The weird thing is that although we have gradients, yet grad_fn is None for both self.var1 and self.var2

and concerning :

I don’t clearly understand what you are saying. Can you explain it?

for the sake of simplicity, lets assume we a kernel of size 2x2 .
this simply means we have 4 variables (separate values) that together form a kernel we know and use.
in the forward pass, what happens is that these 4 variables are used in different operations (multiplication, sum , etc) and then in the backward pass, each of them get a gradient with respect to how they contributed to the end loss.
Now, when I said, we have two variables for each entry, I simply meant suppose we don’t have this kernel of 2x2 (4 variables), instead suppose we have an empty 2x2 grid and we need to fill its entries.
in the first case, a variable is allocated to each entry. thus a grid of 2x2 has 4 variables that each represent a single entry! (the entry they occupy !). now suppose we want to fill this grid not with one variable but 2. meaning 2 variables with be used to create a value for a single entry in our grid.
2 variables per each entry. in other words, suppose we have a grid1 of 2x2 and a grid2 of 2x2 and we use these two grids to (for example add them together element wise), get the values for our empty grid i.e. kernel values. here this very kernel, is not treated as our variables, it simply a matrix of values, the real variables are gridl1 and grid2 respectively.
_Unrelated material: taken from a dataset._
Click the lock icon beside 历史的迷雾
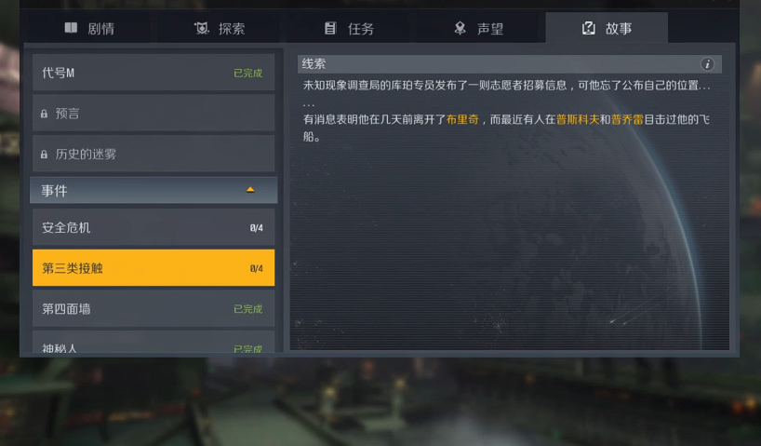44,155
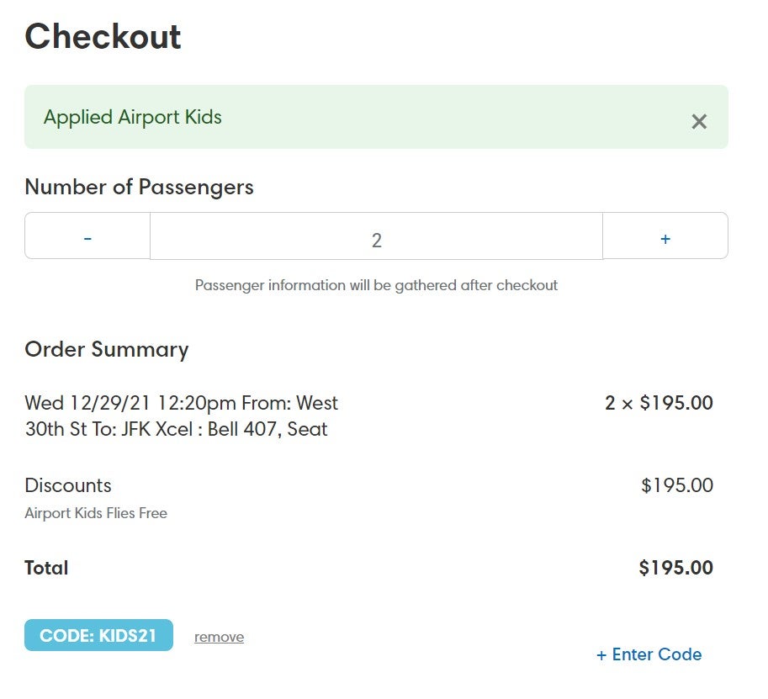Click the Applied Airport Kids message text
The image size is (768, 699).
(133, 117)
I hope this makes it a bit more clear! Although I got what I was after thanks to you

By the way, What puzzles me now is that we have gradients for our vars, yet their grad_fn attribute is None!!?
Why is that?

Krish · July 22, 2019, 6:08pm

As I said earlier, a variable has a grad_fn only when an operation changes its value (except when the code is wrapped in with torch.no_grad():). Here no operation changes the value of var1 or var2.
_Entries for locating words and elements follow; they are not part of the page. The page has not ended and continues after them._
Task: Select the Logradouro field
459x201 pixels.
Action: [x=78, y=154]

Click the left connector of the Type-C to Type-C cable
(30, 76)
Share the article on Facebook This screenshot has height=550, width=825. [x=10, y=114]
Something you can try to understand is to run this code:

x = torch.ones(2).requires_grad_(True)
y = x + 2
print (y.grad_fn, x.grad_fn)

The output should be: AddBackward None

The gradients store how much the variable affects the loss. You can see it for yourself by running along with the above code:

y.sum()
y.backward()
print(x.grad)

Shisho_Sama · July 22, 2019, 6:43pm

Thanks a lot again got it this time
Now my only question that still persists, is why it doesn’t work on setting the conv layer weights directly using the non-functional form?

Krish · July 22, 2019, 7:41pm

That I would have to find out as well